*** EXTRACTED INFORMATION

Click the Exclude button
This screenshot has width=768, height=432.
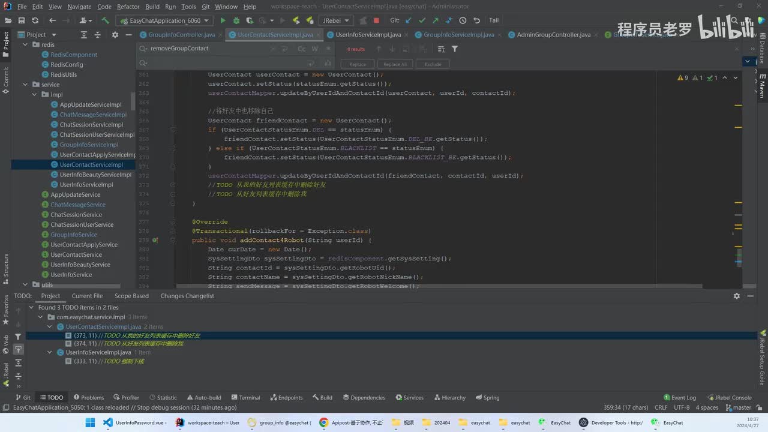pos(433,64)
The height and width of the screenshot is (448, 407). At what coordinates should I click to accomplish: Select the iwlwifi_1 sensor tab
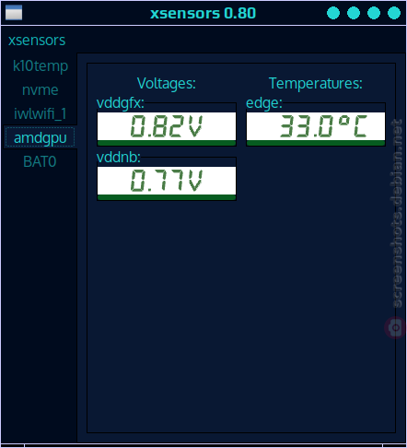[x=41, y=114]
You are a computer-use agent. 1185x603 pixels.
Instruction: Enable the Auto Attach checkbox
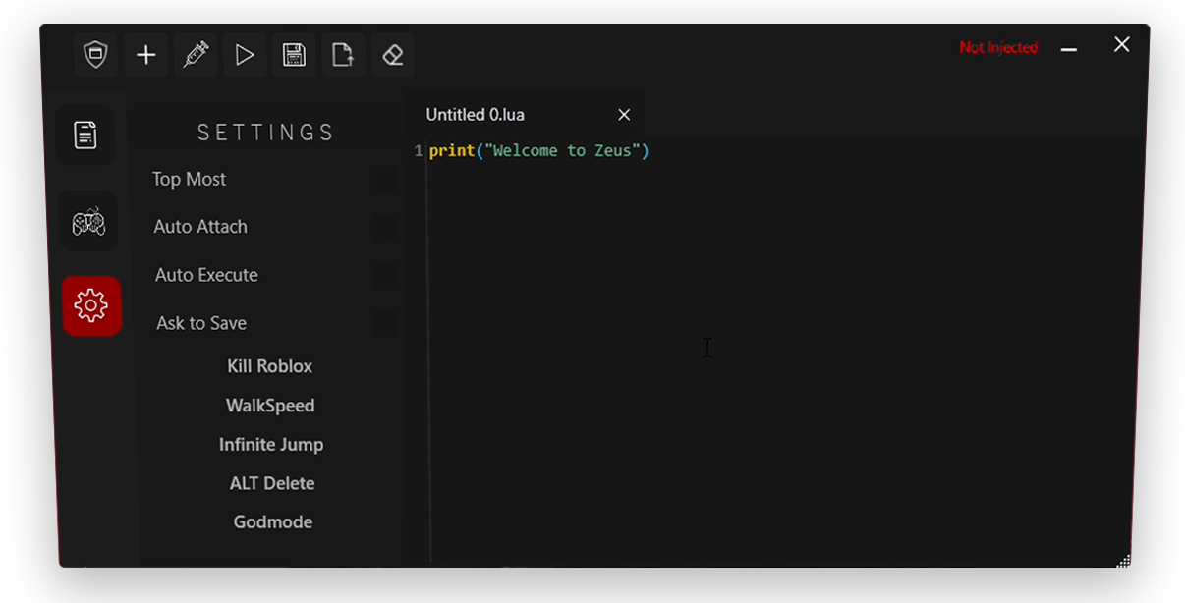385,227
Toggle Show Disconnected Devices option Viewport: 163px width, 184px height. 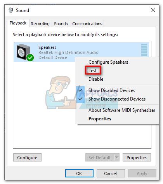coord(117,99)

******

WHAT IS NEEDED: Pull out every line of the entries above that contains the string "screenshot", and treat uppercase and lowercase letters as different.

EXERCISE RESULT:
This screenshot has width=768, height=432.
The height and width of the screenshot is (448, 407). At what coordinates should I click to accomplish: Select the iwlwifi_1 sensor tab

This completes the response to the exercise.